OpenAI is set to release their latest model, GPT-4, in mid-March 2023
The model is multimodal, which means it can process various forms of input, including text, images, video, and sound. GPT-3 and GPT-3.5 were only capable of operating in one modality, text, making the upgrade to multimodal a significant development. Microsoft Germany CTO, Andreas Braun, confirmed that GPT-4 would be available in the second week of March and emphasized that it would be able to work in multiple modalities.
Multimodal AI allows
for a more comprehensive understanding of input and enables the model to
provide more nuanced responses. Microsoft's Kosmos-1 model, released earlier in
March, is multimodal and integrates text and images. GPT-4 takes this a step
further by adding video and sound modalities. The model is also capable of
working across all languages, allowing it to receive a question in one language
and answer in another.
One notable aspect of
GPT-4 is its ability to ground AI with facts, making it more reliable.

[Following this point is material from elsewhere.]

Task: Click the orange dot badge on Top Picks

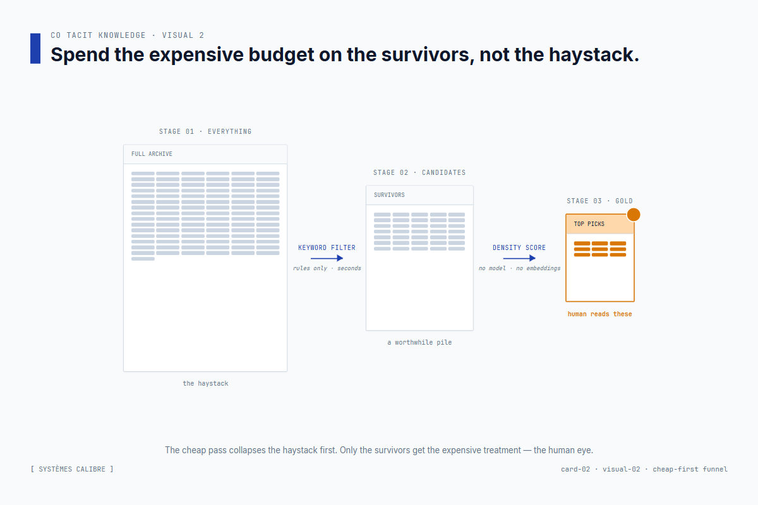Action: [633, 215]
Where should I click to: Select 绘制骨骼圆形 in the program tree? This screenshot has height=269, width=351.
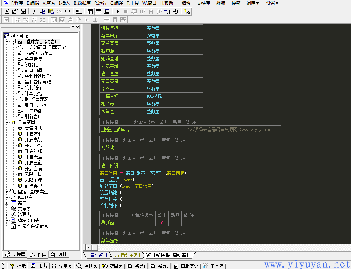click(x=38, y=76)
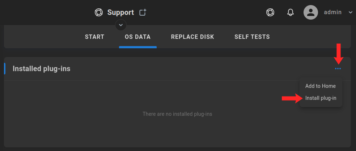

Microsoft is working on "confidence metrics" to achieve this. While
there is no announcement yet on where GPT-4 will be used, Azure-OpenAI was
specifically mentioned. Google, on the other hand, has been struggling to keep
up with Microsoft's AI technology, as it is not as visible to consumers. This
development further underscores Google's lack of leadership in consumer-facing
AI.
In summary, GPT-4 is set to revolutionize the field of AI with its multimodal capabilities, which will allow it to process a range of input types, including text, images, video, and sound. The model's ability to work across all languages and ground AI with facts makes it a reliable source of information. Microsoft's implementation of AI technology has captured the attention of consumers and reinforced the perception that Google is lagging behind.